The Vector Math Library (VML) is designed to compute elementary functions on vector arguments. VML is an integral part of the Intel® Math Kernel Library (Intel® MKL) and the VML terminology is used here for simplicity in discussing this group of functions.
VML includes a set of highly optimized implementations of certain computationally expensive core mathematical functions (power, trigonometric, exponential, hyperbolic, etc.) that operate on vectors. VML may improve performance for such applications as nonlinear software, computations of integrals, and many others.
Each vector function from VML (for each data format) can work in three modes: High Accuracy (HA), Low Accuracy (LA), and Enhanced Performance (EP). Most VML functions have different implementation flavors that correspond to each of these three modes. This does not apply to certain functions, for example, those that have correctly rounded results. For many functions, using the LA accuracy mode improves performance compared to HA, however, at the cost of a slight reduction in accuracy (1 or 2 least significant bits may be inaccurate). In contrast to the LA accuracy mode, the EP mode further enhances the performance, at the cost of a significant reduction in accuracy: in both single and double precision, only about half of the significand bits are expected to be correct in the EP mode. Moreover, for EP some argument values (for example, large arguments in trigonometric functions) could lead to calculations with even less accuracy.
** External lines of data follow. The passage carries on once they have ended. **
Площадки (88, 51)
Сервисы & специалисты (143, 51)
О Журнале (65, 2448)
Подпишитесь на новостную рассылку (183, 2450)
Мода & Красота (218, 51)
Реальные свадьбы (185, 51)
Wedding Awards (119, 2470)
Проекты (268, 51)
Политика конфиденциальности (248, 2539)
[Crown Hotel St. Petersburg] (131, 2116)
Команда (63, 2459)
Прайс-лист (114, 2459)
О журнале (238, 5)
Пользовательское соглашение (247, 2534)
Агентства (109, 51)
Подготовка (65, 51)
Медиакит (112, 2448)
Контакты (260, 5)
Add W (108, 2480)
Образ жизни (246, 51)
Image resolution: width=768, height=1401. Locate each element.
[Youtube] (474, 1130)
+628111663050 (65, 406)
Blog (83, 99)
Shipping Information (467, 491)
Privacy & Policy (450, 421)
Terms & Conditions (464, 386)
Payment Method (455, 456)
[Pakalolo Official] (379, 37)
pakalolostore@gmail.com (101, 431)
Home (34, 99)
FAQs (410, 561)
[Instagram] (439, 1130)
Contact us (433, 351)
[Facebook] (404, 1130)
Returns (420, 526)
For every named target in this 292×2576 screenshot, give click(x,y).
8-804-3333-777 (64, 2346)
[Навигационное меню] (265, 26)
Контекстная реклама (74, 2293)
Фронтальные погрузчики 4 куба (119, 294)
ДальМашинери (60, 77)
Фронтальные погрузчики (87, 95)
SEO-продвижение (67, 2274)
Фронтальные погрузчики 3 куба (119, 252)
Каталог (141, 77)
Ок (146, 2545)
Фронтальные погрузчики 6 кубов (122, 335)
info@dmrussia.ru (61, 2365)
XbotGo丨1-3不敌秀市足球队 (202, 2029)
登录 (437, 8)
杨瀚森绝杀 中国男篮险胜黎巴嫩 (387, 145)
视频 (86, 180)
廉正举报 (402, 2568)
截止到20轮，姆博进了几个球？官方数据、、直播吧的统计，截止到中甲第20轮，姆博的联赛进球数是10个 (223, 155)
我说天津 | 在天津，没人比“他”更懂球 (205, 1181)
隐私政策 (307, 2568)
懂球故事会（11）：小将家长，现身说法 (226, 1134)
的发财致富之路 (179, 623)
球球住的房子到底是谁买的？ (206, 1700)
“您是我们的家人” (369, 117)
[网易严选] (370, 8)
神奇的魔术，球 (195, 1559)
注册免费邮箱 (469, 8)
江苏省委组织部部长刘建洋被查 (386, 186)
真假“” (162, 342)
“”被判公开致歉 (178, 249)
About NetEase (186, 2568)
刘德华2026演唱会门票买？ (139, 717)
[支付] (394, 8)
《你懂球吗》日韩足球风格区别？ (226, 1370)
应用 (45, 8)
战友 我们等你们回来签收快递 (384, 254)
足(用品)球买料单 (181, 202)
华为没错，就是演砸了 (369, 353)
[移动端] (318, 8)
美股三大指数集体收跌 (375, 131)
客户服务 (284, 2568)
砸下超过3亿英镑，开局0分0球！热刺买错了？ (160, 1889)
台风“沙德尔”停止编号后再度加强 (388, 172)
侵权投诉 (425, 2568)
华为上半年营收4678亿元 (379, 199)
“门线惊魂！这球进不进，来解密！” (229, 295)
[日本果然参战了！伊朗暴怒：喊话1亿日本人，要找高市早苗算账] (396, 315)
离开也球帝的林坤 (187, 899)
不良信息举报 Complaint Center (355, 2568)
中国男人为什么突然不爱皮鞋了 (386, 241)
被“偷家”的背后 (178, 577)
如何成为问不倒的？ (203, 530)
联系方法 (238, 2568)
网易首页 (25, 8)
Despite the fact that the default accuracy is HA, LA is more than sufficient in most cases. For certain applications
that are not very demanding for accuracy (for example, media applications, some Monte Carlo simulations, etc.) you
may find the EP accuracy mode to be adequate. You can use the vmlSetMode
function to control the accuracy mode.
Please refer to the Intel® Math Kernel Library Reference Manual for further details.
Accuracy behavior is processor specific, so results might differ slightly across different processor families and even within a processor family, for example, between some processor models of the family, or between 64-bit and 32-bit libraries. Results might also differ slightly from release to release. Nevertheless, these differences are within specified error bounds.
Error and special value behavior is identical for HA and LA functions and does not depend on the processor used to run the software. Correct error and special value behavior is not guaranteed for the EP mode.
Refer to the List of VML Functions for a more detailed description of the performance and accuracy properties of the VML functions.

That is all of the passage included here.